Radio Baku Bae, 05-Mei-2007
Pembangunan di Maluku Lamban karena Tersegregasi
Dian N. Pesiwarissa, Radio Baku Bae - Ambon
KOMUNITAS-komunitas di wilayah kepulauan Maluku, tersegregasi dalam
pemukiman teritorial pulaunya, yang lazim berimplikasi pada kuatnya rasa keterikatan
pada tanah (pulau). Serta pola hidup yang selaras dengan alam, sehingga agak
lamban atau terlambat untuk menerima perubahan.
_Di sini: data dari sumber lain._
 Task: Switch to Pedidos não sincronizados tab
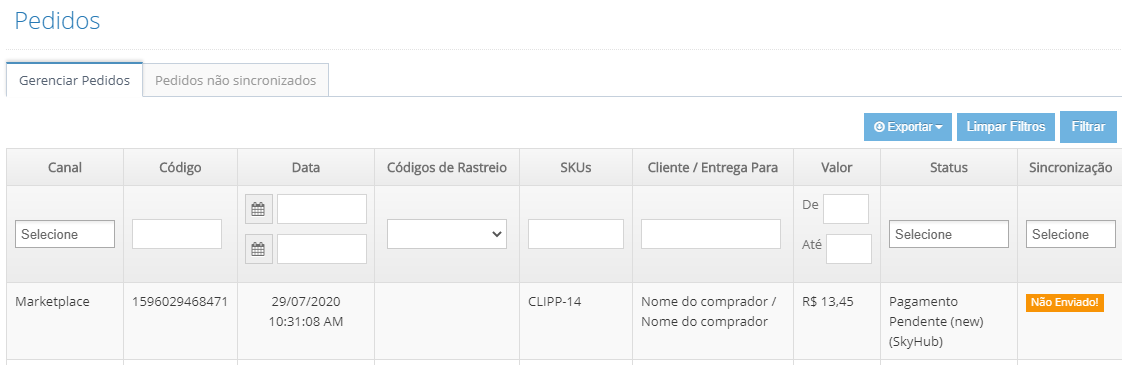pos(235,80)

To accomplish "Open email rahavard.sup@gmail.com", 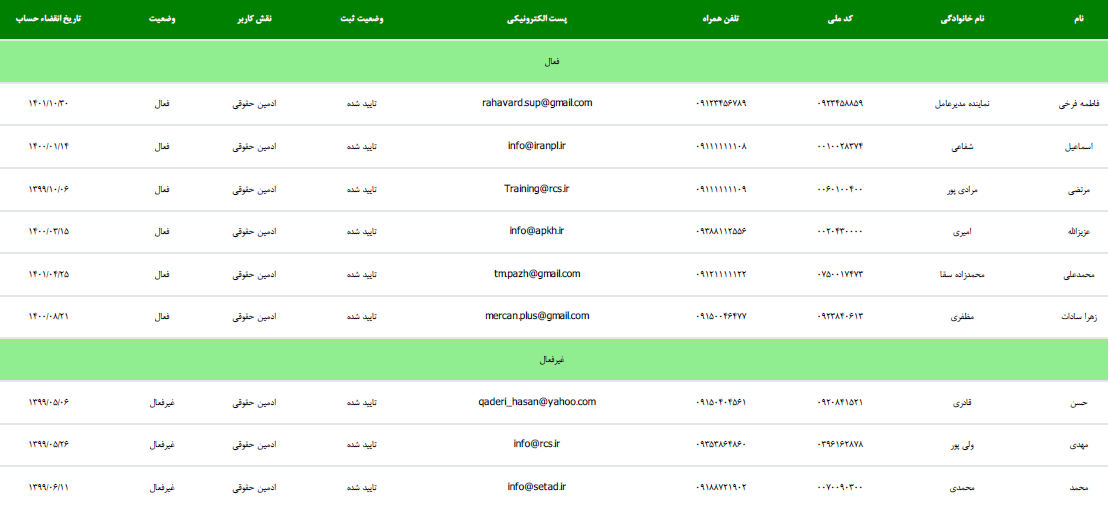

"Maluku sebagai provinsi dan masyarakat kepulauan, mengandaikan adanya disposisi
diri sebuah masyarakat dalam determinasi geografis, yang terpisah dari habitat
masyarakat di pulau lain," ungkap Guru Besar Filsafat Fakultas Ilmu Sosial dan Ilmu
Politik Universitas Patimura (Unpatti) Prof. Dr. A. Watloly, SH., M. Hum., dalam
orasinya pada Dies Natalis ke-44 Unpatti, Sabtu (5/5).
Watloly mencontohkan, orientasi pemikiran dan kehidupan masyarakat kepulauan
Maluku yang masih mengarah ke "Negeri Lama" di gunung. Pola tersebut, meskipun
telah diubah secara paksa pada zaman penjajahan Belanda ke pesisir pantai, tapi
terasa belum berhasil mengubah secara tuntas orientas tersebut.
Komposisi jumlah masyarakat kepulauan, biasanya relatif sedikit dengan pola
penyebarannya tidak merata. Sumber daya lingkungan masyarakat kepulauan yang
kecil, membuatnya begitu rentan terhadap gangguan dan pengaruh luar serta rawan
bencana alam.
Hal demikian menurut Watloly, mempengaruhi artikulasi kehidupan masyarakat
kepulauan yang cenderung bersifat partikulatif, dengan prasangka sosial yang tinggi.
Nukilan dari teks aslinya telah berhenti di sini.